本籍とは、戸籍の置かれている場所のことです。そのため「現在の戸籍が必要」と言われれば、本籍地がある役所で発行してもらえばいいのです。「戸籍を取ってくる」とは「戸籍証明書の交付請求」を役所にして発行してもうことをいいます。かかる費用は市区町村によって若干の高低はあるかも知れませんが、おおむね1通あたり450円程度です。

おさらいついでですが、「戸籍証明書」には2種類があります。

「戸籍謄本(戸籍全部事項証明)」は現在の戸籍に記載されている全員について全部の事項を証明しており、「戸籍抄本(戸籍個人事項証明)」は一部の者についての全部の事項を証明しています。

ほかに特殊なものとして、希望する事項について戸籍に載っていることを証明する「一部事項証明」や、婚姻・出生・死亡・離婚等の届出をした届書の記載事項を証明する「届書記載事項証明」などがあります。

では、どんな時に戸籍証明書が必要なのでしょうか。戸籍謄本でなくてはだめなケースと、戸籍抄本でも事足りるケースに分けてご紹介しましょう。

必要なのは謄本?、それとも抄本?

家族間の繋がりについて証明する必要がある場合は、基本的に謄本が必要になります。
①「亡くなった人の遺産相続手続きが必要な時」
被相続人(亡くなった人)の出生から亡くなるまでの連続した謄本が必要となります。

②「結婚する時」
婚姻届を提出する市区町村の役所に親の戸籍などそれまでの戸籍があれば必要ありませんが、婚姻する夫婦のいずれかまたは両方のそれまでの戸籍が違う役所にあるのであれば、謄本が必要となります。

③「公正証書遺言を作成する時」
公正証書遺言は公証役場で第三者立ち合いのもと作成するもので、その際に正確な相続関係を把握する意味でも謄本が必要となります。自筆証書遺言の場合は原則として必要ありません。

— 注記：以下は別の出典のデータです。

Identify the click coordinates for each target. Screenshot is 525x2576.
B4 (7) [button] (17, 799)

何かを申請する際に、申請者本人情報だけで済む場合は抄本で問題ないと考えていいでしょう。

①「パスポートの申請をする時」
自分のパスポートだけであれば、抄本で問題ありません。もし同じ戸籍内の家族の分と一緒に申請するのであれば、必要な家族の分もまとめて申請すれば大丈夫です。

②「生命保険を請求する時」
基本的には抄本で問題ありません。ただし法定相続人などとの関係を証明する必要があるので、念のため保険会社に確認して下さい。「どちらでもかまいません」と言われれば抄本で大丈夫です。

③「年金を受給する時」
このケースも生命保険と同様に、年金事務所によって判断が異なる場合があります。必ず確認してから請求しましょう。

戸籍からわかることって何?

「戸籍謄本(戸籍全部事項証明)」でわかることとは、どういうことなのでしょうか。
・「本籍」=前述の通り、戸籍の所在場所です。戸籍証明書は本籍地の役所で発行してもらいましょう。

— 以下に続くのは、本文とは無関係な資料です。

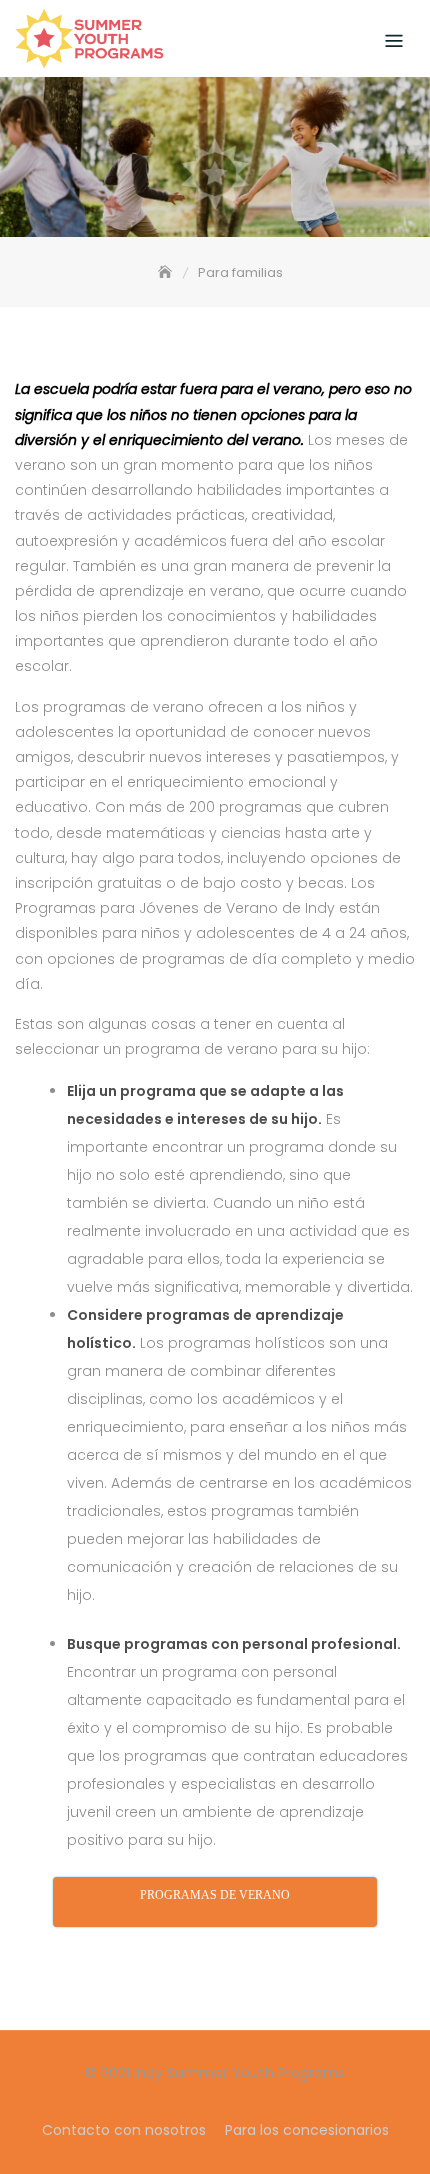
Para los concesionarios (307, 2130)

・「筆頭者の氏名」=戸籍が新たに作られた際(=編製された際)に決まります。婚姻の場合は名乗る氏の者です。筆頭者は死亡しても、戸籍の記載はそのまま筆頭者として変わりません。

・「戸籍事項」=編製日に始まり消除するまで、戸籍の変遷が記載されています。

・「身分事項」=出生(出生日・出生地・届出日・届出人)、婚姻(婚姻日・配偶者氏名・従前戸籍)、養子縁組・離婚・認知・氏の変更などが書かれています。

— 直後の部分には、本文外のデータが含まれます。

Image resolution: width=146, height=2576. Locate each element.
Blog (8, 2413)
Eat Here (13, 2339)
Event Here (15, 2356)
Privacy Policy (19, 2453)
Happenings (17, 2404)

・「父母・養父母の氏名および続柄」=読んで字のごとくです。

・「在籍する人の名前」=戸籍に入っている人の名前が書かれています。

・「生年月日」=氏名欄の横に記載されます。

これらのことから、戸籍からは自分が存在していることや家族との関係をきちんと証明してくれていることがわかります。利用するケースから考えると、戸籍謄本を見る機会は滅多にないかもしれませんが、1部発行してもらって身近なところに保管しておくのもいいのではないでしょうか。